Stored data
--- START ---

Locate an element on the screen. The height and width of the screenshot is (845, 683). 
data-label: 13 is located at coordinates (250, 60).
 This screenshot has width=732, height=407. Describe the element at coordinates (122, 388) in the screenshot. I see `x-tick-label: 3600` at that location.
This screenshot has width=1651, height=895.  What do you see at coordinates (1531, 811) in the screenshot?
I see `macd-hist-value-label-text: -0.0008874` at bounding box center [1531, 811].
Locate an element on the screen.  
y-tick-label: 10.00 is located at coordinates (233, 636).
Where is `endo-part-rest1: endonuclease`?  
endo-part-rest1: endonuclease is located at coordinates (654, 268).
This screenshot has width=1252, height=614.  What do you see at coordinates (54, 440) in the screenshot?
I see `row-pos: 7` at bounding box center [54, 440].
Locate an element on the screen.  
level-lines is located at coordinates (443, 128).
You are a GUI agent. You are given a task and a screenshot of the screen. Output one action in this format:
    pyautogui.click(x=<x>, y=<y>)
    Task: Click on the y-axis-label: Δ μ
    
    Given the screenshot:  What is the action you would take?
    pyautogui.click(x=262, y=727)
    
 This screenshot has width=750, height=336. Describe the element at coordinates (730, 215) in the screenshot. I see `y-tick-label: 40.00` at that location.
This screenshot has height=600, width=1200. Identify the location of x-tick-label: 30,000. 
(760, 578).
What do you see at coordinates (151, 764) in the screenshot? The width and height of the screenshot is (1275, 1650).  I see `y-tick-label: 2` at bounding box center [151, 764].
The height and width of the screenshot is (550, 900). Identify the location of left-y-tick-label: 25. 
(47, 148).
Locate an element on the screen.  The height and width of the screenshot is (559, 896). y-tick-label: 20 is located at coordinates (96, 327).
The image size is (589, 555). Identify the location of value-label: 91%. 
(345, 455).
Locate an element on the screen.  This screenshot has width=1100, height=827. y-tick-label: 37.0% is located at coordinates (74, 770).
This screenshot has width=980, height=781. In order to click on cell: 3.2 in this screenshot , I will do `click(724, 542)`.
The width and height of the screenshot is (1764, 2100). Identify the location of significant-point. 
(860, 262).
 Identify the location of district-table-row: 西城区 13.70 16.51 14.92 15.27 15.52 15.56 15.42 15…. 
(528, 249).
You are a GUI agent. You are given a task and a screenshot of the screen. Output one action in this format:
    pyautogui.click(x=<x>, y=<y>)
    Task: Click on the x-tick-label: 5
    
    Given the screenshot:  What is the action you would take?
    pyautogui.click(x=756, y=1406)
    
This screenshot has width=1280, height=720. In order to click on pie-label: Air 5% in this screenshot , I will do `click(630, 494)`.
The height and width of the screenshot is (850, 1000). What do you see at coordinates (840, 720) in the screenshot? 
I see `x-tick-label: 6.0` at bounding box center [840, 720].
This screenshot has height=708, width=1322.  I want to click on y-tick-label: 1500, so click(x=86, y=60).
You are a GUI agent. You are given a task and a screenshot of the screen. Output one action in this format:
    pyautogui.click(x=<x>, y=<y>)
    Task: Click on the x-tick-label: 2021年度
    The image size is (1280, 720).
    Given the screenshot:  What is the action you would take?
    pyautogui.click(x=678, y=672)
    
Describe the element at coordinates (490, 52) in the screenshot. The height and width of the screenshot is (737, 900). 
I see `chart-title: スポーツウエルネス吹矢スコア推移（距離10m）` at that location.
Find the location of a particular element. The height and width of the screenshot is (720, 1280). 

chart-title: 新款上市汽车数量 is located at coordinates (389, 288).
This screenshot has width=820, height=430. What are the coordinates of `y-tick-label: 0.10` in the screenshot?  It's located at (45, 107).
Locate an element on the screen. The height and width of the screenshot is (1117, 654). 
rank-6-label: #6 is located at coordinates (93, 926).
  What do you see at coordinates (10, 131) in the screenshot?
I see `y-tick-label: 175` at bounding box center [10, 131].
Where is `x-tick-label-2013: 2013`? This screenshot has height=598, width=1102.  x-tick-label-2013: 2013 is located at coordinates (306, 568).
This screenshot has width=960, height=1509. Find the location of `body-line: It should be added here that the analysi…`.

--- END ---

* Work required *
Count how many lines of the records above contain the string "size", matching case exactly. Reply with the number only.

* Final answer *
2